Despite another increase in crude oil and gasoline supplies, it looks like value-seeking buying was strong enough to turn gasoline prices higher for the week while limiting the downside price action in crude oil.

The relatively powerful rebound rally in unleaded gasoline as it neared the contract low should be noted because it serves as further proof that we are in a trading range and are likely to stay there until OPEC makes its decision on production on December 4.

Profit-taking and short-covering were likely the major drivers of the price action, but there may have been some speculative buying due to technically oversold conditions. Additionally, if you are a contrarian speculator, you may have been driven by statements from the auto club AAA: “Now that oil prices are falling again, pump prices should get even cheaper as we approach the holiday travel season.” These types of statements tend to occur near bottoms because they are based on stale news.

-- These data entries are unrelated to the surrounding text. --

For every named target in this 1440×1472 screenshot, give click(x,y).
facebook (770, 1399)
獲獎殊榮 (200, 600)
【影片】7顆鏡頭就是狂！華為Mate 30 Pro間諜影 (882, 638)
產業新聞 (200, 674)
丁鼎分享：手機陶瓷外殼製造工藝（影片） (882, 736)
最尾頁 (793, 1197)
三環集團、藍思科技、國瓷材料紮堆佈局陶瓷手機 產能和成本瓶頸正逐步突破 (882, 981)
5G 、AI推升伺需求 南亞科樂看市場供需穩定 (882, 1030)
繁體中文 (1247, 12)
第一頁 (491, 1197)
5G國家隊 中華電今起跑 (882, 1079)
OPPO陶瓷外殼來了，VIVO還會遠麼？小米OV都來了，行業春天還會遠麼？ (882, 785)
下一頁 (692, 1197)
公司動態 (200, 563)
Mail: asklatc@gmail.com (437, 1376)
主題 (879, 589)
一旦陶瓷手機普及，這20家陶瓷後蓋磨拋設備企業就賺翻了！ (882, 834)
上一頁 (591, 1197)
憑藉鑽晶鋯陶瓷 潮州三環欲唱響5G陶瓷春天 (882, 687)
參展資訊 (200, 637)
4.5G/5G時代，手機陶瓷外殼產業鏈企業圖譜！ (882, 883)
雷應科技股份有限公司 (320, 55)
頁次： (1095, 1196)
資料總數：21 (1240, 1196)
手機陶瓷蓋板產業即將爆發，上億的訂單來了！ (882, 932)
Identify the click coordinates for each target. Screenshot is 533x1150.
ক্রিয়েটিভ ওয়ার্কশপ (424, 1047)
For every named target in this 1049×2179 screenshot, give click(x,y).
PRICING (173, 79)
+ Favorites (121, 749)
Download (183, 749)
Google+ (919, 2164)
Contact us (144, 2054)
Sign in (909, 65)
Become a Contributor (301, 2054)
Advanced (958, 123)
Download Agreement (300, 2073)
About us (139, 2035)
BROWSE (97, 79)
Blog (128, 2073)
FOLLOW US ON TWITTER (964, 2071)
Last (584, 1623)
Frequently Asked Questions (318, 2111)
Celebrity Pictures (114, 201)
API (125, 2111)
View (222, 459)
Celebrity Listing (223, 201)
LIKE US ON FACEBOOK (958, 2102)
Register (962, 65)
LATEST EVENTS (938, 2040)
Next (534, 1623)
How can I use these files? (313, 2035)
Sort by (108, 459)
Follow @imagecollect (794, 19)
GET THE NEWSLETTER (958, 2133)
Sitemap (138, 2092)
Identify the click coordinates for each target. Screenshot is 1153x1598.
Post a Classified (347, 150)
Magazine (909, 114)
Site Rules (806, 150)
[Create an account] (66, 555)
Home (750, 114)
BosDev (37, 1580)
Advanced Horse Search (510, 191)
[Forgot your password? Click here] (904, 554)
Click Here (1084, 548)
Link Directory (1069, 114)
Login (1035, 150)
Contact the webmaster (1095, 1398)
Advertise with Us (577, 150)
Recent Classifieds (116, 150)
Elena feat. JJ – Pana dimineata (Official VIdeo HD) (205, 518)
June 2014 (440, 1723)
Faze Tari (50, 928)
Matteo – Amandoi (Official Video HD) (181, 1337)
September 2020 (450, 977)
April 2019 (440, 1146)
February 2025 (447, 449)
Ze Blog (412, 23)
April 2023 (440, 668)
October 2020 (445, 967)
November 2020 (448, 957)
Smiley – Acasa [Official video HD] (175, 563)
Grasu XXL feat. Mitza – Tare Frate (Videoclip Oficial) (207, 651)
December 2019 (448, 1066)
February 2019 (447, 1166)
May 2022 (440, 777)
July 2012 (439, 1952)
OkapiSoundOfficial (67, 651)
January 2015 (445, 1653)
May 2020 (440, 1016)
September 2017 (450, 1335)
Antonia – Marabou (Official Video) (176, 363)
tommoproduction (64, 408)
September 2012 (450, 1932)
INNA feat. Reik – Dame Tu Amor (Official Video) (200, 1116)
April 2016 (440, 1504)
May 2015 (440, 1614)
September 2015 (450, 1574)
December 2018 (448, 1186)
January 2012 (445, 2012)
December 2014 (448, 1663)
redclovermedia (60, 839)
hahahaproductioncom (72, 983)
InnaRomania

Whatever the reasons, January Gasoline futures are in a position to post a strong enough reversal on the weekly chart to hold the market inside its late August to early November price range. It may even produce enough upside momentum to drive prices back to the mid-point of this range.

Besides the weekly supply and demand news from the U.S. Energy Information Administration, speculators should note that the August bottom occurred at the time of the meltdown in China’s financial markets and the top occurred with the release of the stronger-than-expected U.S. Non-Farm Payrolls report.

This suggests that the market is being supported by the flood of cash into the market from the People’s Bank of China and capped by the stronger U.S. dollar, which was driven higher after the strong jobs data put a December Fed interest rate hike back on the table.

Also, if you go back to late August, I mentioned that the selling in crude oil may have been related to margin calls in the stock market. In hindsight, this may well have been the case because the market appears to have bottomed once stocks stopped going down. This goes to show that sometimes the price action isn’t being manipulated by simple supply and demand information, but other outside influences.

Technically, the main trend is down according to the daily swing chart. It will turn up when $1.4516 is taken out. In the meantime, momentum may be shifting to the upside, at least temporarily, because of the possibility of a secondary higher bottom at $1.1962.

The short-term range is $1.1763 to $1.4516. Its mid-point is $1.3140. Once again, a higher close on the weekly chart could create enough momentum to trigger a follow-through move to the upside, but gains are likely to be limited by the mid-point.

Natural Gas

(Click to enlarge)

January Natural Gas popped higher early this week on a bullish weather report which called for colder temperatures in the last two weeks of November. The move was likely triggered by weak short-sellers who used the news as an excuse to book profits.

The stronger short sellers seized the opportunity and upped their positions when the market reached $2.600. These short-sellers remain emboldened, which the dictionary defines as “the courage or confidence to do something or to behave in a certain way.” Synonyms include fortify and make brave. These sellers refuse to budge in their conviction to push this market lower. They are going to continue to assert pressure until proven otherwise. And with supply headed to record levels, they have no reason to relinquish their position.

According to the EIA, producers added 15 billion cubic feet of natural gas to storage in the week-ended November 13. This was 2 Bcf below the estimate, but that amount is too low to make a difference to the big players. This small miss could be attributed to slightly larger demand or smaller supply than expected.

Although supply increased, traders made a move that could reduce the glut that could build up in future months. This could be bullish for deferred futures contracts. The addition of more gas pushed stockpiles to an unprecedented 4 trillion cubic feet in storage. These high levels encouraged traders to push more gas into the spot market. So while prices are likely to continue to fall over the near-term, supply may be reduced in the future.

Cold weather is expected to eventually return to the U.S. which would help reduce the glut on the spot market, but because of El Nino weather conditions, winter seems to have been delayed.

There is no clean way to play the long side if trading the near-buy futures contracts. Gains are likely to be limited and prices are expected to continue to feel pressure as long as the well-capitalized commodity funds remain short. However, if you are a contrarian trader and are looking for an opportunity on the long side, you may want to look at a spread position to help limit exposure. This would entail being short a nearby futures contract and long a deferred futures contract.

This type of trade is likely to be successful as long as temperatures remain mild and traders continue to push natural gas into the spot market.